Permintaan Dolar AS Diproyeksikan Meningkat, Ekonom Beberkan Pemicunya

Ussindonesia.co.id JAKARTA. Dolar Amerika Serikat (AS) diproyeksikan akan mempertahankan daya tariknya yang kuat, baik dalam jangka pendek maupun menengah. Proyeksi ini didukung oleh sejumlah faktor fundamental yang terus menopang dominasinya di pasar global.
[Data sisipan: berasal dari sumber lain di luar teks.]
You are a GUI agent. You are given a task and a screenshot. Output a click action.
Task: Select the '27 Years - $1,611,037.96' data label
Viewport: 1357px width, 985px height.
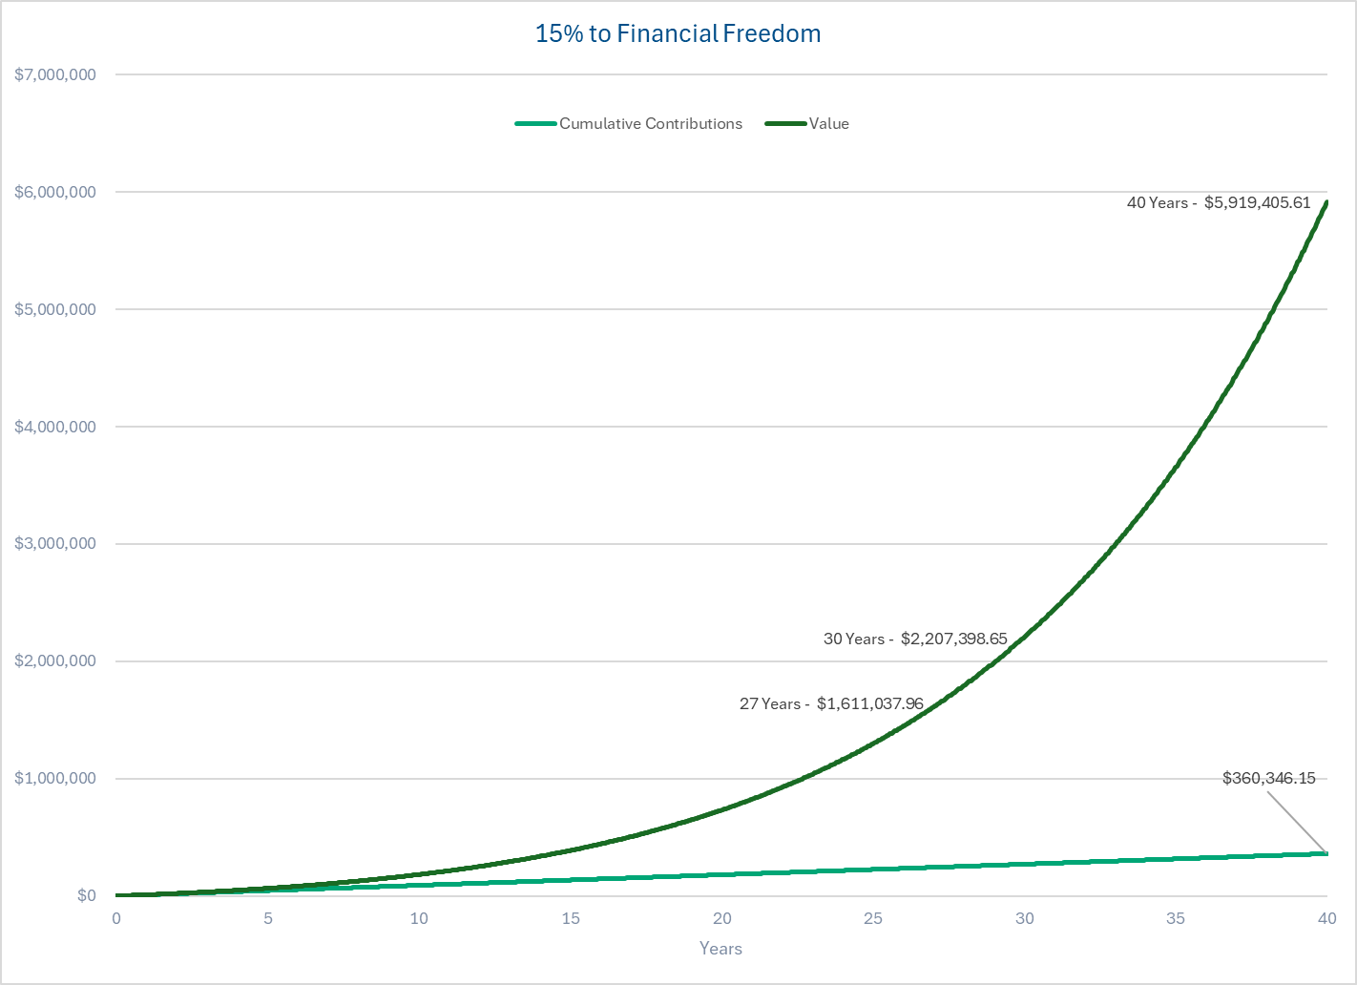click(831, 704)
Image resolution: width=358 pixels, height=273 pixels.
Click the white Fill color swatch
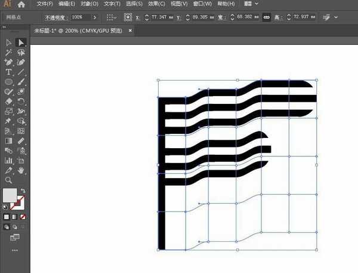[x=9, y=195]
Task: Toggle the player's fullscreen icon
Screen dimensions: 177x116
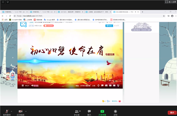Action: [x=114, y=86]
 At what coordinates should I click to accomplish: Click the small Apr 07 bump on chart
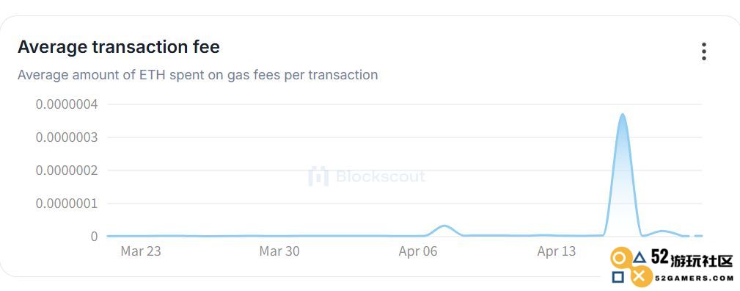click(x=444, y=226)
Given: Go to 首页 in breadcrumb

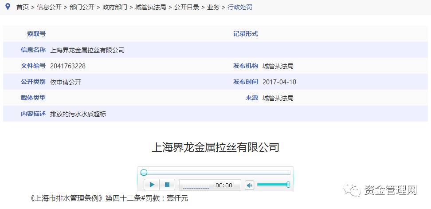Looking at the screenshot, I should 22,8.
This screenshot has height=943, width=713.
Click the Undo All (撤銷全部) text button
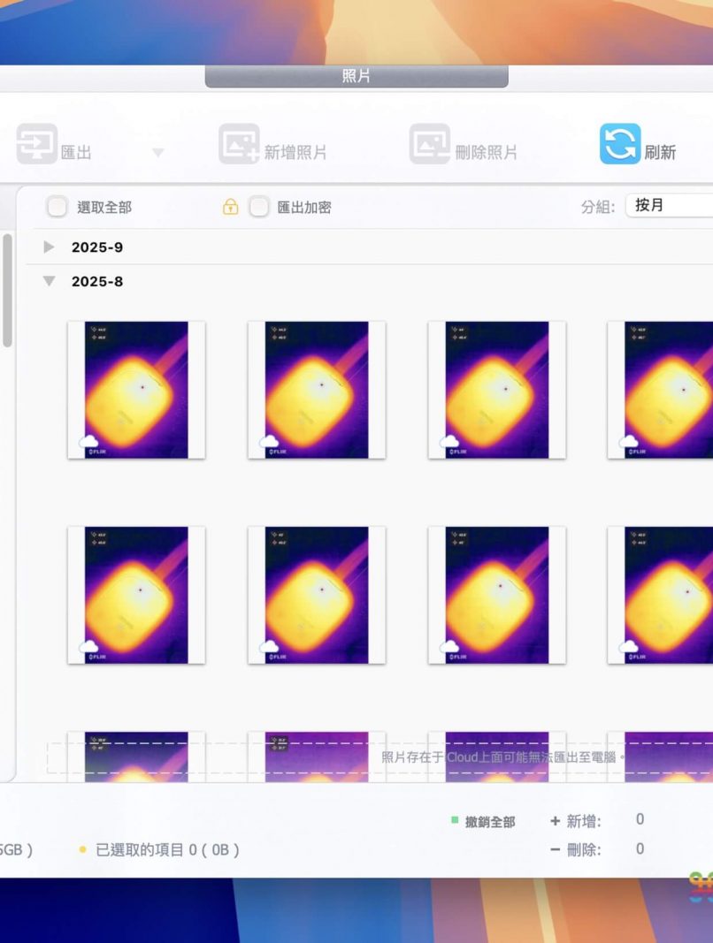pos(490,822)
Menurut analisis Josua Pardede, Kepala Ekonom Permata Bank, kebijakan Federal Reserve yang memilih untuk menahan suku bunga acuannya secara signifikan meningkatkan daya tarik dolar AS. Ia menjelaskan kepada Kontan pada Kamis (7/8/2025) bahwa strategi ini menjaga suku bunga riil tetap pada level tinggi, bahkan di tengah tren disinflasi global yang sedang berlangsung. Kondisi ini secara alami akan memelihara daya tarik imbal hasil dari aset-aset berbasis dolar.

Selain itu, kekhawatiran pasar terhadap potensi inflasi impor turut menguat menyusul pemberlakuan kembali tarif impor oleh mantan Presiden Donald Trump. Josua Pardede menambahkan bahwa berdasarkan catatan historis, situasi semacam ini kerap memicu fenomena “flight to safety” atau pelarian modal ke aset-aset safe haven, dan dolar AS adalah pilihan utama dalam skenario tersebut.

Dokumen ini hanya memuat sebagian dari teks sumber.